WORK ORDER:
When you reach the line that contains "Task: Switch to the 1Y chart" in the data below, start reproducing lines exactly, and stop after the line that contains "The height and".

DATASET RECORDS: Begin

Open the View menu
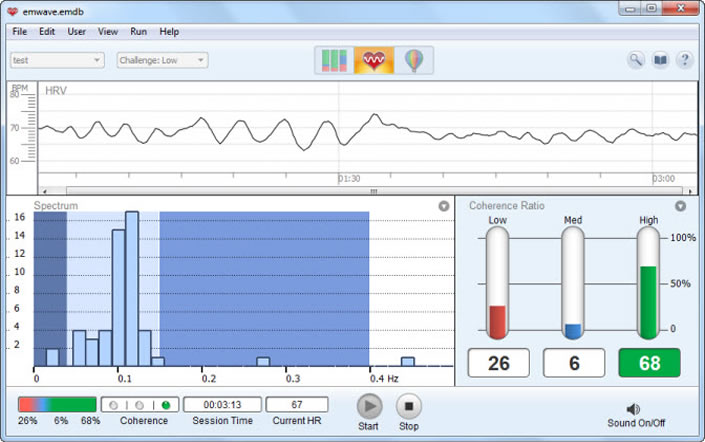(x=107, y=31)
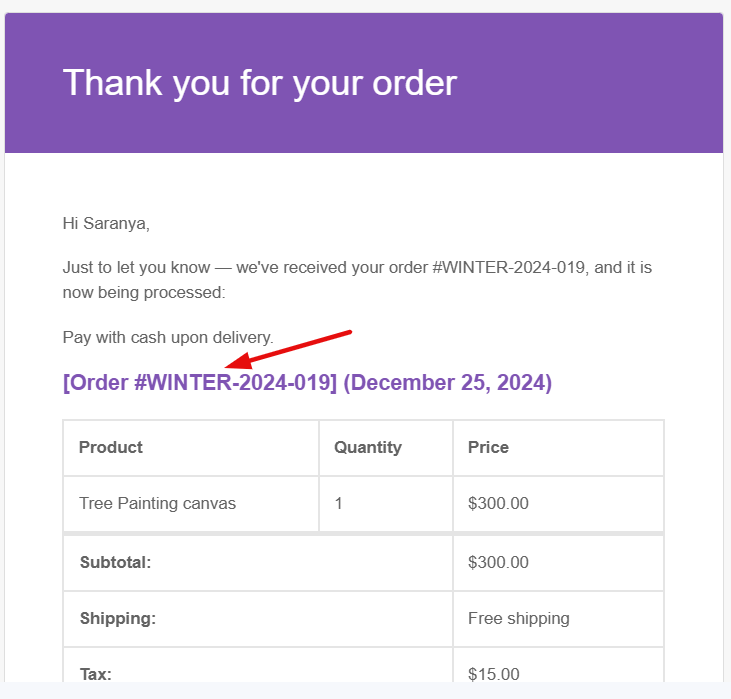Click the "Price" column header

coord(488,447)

DATASET RECORDS: End
DATASET RECORDS: Begin

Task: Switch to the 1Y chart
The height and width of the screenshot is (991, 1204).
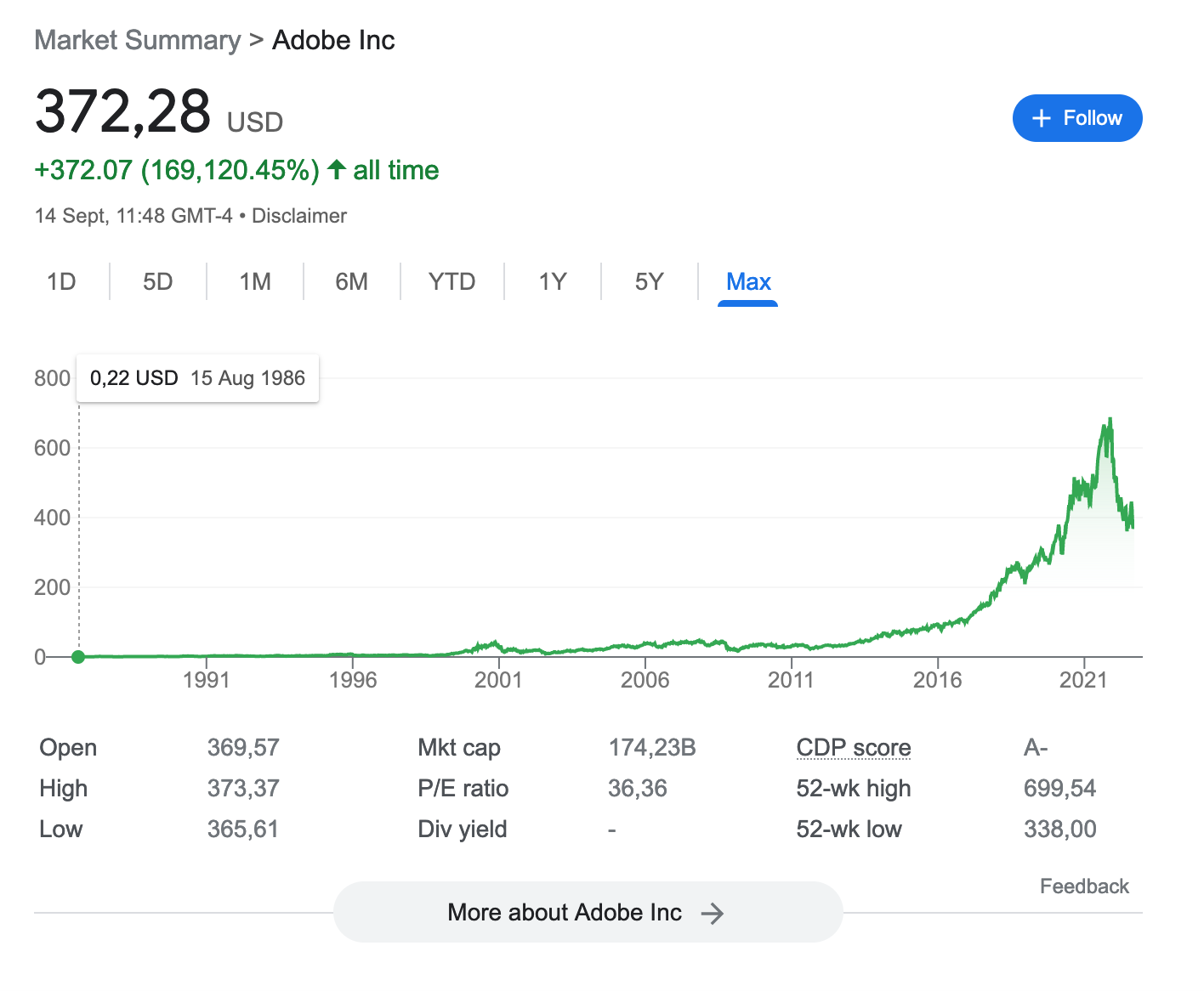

DATASET RECORDS: End

WORKED SOLUTION:
Task: Switch to the 1Y chart
The height and width of the screenshot is (991, 1204).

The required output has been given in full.